Young Smokers Increase Risk for Multiple Sclerosis

People who start smoking before age 17 may increase their risk for developing multiple sclerosis, according to a study released February 20 that will be presented at the American Academy of Neurology’s 61st Annual Meeting in Seattle, April 25 to May 2, 2009.

The study involved 87 people with multiple sclerosis who were among more than 30,000 people in a larger study. The people with multiple sclerosis (MS) were divided into three groups: non-smokers, early smokers (smokers who began before age 17), and late smokers (those who started smoking at 17 or older), and matched by age, gender, and race to 435 people without multiple sclerosis (MS).

Early smokers were 2.7 times more likely to develop multiple sclerosis (MS) than nonsmokers.
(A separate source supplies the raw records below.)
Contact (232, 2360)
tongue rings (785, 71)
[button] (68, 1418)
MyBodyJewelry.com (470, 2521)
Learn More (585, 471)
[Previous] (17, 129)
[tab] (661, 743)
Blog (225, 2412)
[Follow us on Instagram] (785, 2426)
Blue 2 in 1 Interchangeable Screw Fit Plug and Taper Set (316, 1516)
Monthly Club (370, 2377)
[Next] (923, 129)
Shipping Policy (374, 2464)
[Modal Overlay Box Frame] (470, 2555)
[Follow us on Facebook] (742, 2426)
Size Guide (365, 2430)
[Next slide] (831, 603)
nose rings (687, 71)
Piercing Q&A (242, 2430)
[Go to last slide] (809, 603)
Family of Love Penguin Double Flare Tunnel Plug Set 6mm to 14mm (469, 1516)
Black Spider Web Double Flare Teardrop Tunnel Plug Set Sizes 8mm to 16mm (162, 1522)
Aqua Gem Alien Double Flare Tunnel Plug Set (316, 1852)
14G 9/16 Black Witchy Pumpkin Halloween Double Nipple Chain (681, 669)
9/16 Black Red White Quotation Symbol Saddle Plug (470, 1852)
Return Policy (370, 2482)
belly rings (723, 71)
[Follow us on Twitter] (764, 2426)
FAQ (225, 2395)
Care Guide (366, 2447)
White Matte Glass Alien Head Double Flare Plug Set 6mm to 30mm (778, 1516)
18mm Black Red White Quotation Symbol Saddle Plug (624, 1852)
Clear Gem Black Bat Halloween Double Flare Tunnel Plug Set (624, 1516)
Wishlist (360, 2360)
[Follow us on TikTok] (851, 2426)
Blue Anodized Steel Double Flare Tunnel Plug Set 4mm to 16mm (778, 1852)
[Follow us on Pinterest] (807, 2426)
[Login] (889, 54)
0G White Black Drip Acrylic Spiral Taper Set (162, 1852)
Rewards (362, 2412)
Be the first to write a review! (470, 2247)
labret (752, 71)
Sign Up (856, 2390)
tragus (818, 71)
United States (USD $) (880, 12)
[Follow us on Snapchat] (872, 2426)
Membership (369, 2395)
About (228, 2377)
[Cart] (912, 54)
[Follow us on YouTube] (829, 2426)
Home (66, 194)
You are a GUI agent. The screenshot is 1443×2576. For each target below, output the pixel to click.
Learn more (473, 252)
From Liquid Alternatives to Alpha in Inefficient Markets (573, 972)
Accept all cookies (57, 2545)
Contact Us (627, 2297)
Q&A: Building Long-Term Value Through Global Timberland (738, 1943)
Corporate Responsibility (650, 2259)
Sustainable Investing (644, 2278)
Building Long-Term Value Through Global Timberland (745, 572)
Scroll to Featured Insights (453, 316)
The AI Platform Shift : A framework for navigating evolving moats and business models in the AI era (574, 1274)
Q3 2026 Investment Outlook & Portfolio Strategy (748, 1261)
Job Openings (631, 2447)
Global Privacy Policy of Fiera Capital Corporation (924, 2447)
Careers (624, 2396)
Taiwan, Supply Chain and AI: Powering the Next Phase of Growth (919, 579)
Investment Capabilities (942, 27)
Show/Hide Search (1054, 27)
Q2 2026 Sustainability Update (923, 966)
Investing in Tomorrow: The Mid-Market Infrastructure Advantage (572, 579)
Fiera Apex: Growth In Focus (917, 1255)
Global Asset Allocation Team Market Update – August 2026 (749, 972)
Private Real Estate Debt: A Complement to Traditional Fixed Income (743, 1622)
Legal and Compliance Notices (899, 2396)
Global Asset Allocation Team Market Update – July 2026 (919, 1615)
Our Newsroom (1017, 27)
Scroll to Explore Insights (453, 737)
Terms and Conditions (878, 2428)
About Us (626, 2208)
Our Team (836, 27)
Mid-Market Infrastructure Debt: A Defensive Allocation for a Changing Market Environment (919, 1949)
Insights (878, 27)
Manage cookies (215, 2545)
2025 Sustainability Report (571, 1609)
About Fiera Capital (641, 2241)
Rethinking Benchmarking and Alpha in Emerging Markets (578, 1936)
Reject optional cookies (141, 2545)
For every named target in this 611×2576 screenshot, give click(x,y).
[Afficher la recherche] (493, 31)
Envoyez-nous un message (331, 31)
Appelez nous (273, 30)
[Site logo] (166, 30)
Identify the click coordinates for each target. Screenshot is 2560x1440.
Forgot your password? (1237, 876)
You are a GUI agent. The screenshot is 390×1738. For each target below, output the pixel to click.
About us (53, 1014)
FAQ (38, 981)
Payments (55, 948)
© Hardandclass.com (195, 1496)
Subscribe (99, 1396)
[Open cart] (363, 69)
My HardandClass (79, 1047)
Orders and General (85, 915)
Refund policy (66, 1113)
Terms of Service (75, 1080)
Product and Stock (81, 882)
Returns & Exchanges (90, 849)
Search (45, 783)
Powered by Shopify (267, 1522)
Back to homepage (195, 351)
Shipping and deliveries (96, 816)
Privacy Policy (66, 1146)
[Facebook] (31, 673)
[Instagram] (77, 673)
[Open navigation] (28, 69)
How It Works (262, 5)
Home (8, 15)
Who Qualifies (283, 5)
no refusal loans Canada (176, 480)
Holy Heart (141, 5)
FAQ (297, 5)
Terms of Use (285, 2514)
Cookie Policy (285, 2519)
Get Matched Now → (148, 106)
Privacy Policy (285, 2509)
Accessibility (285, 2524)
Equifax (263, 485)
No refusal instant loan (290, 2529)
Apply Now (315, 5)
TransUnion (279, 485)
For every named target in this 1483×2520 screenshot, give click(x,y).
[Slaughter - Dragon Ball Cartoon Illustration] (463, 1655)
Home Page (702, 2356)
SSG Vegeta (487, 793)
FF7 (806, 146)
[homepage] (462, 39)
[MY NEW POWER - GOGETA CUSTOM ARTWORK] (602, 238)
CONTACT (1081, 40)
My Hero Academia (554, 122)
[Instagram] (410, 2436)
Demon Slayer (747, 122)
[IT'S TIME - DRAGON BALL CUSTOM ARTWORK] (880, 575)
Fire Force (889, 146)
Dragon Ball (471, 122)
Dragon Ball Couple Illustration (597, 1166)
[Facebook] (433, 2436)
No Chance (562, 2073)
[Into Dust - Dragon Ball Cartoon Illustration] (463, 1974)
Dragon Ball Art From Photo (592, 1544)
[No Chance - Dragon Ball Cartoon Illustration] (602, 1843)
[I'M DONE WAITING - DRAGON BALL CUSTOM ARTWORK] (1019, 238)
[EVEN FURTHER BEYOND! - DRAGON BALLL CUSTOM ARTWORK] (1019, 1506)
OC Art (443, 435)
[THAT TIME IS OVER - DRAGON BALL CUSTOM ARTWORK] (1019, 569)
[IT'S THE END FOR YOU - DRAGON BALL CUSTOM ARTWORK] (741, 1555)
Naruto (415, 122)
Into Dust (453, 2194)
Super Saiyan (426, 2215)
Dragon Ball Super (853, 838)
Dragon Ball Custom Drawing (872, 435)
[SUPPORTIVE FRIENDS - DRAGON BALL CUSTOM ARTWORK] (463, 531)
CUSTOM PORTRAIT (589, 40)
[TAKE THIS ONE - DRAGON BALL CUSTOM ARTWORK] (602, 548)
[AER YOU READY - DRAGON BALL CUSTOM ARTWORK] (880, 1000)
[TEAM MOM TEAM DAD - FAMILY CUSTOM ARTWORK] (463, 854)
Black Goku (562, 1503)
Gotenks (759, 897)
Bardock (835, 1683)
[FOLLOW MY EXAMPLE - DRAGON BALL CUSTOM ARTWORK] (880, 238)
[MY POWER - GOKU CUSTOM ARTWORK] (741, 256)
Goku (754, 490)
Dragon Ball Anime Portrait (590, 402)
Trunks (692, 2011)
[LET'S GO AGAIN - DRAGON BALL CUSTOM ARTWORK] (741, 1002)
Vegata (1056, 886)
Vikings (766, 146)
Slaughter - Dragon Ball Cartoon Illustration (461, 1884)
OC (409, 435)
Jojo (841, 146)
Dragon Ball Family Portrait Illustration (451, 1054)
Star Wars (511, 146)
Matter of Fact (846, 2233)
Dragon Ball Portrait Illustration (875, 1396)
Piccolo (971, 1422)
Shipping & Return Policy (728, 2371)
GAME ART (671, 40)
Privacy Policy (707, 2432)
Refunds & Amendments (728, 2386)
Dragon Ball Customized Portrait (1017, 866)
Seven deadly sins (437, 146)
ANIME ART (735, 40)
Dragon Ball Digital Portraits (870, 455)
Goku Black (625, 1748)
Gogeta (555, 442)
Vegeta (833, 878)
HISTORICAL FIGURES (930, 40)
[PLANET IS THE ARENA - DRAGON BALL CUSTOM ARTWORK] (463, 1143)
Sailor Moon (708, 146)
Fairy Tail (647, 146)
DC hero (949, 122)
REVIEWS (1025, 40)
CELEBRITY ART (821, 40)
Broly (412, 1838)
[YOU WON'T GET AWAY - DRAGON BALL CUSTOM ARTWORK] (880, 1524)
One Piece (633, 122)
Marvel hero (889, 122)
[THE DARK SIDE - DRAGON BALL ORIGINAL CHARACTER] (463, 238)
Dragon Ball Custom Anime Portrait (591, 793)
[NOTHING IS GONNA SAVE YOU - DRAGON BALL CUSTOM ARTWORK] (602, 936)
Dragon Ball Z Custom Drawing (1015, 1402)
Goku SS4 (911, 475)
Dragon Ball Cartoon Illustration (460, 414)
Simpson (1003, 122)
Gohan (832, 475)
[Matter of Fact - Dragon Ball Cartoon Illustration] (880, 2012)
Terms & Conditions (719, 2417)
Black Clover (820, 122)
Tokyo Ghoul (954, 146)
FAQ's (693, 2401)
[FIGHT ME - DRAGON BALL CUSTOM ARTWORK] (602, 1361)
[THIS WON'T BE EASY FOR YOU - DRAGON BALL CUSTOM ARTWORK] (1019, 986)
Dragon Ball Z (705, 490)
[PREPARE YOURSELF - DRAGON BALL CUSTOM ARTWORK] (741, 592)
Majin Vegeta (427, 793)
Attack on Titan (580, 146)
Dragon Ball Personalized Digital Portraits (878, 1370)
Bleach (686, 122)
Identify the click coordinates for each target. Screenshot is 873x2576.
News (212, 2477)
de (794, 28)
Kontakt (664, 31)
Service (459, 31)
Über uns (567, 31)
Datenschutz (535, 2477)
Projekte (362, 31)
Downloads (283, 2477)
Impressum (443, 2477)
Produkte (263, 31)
Late smokers did not have an increased risk for the disease. More than 32 percent of the multiple sclerosis (MS) patients were early smokers, compared to 19 percent of the people without multiple sclerosis (MS).

"Studies show that environmental factors play a prominent role in multiple sclerosis," said study author Joseph Finkelstein, MD, Ph.D, of Johns Hopkins University School of Medicine, in Baltimore, MD, which conducted the study in collaboration with Veterans Affairs MS Center for Excellence. "Early smoking is an environmental factor that can be avoided."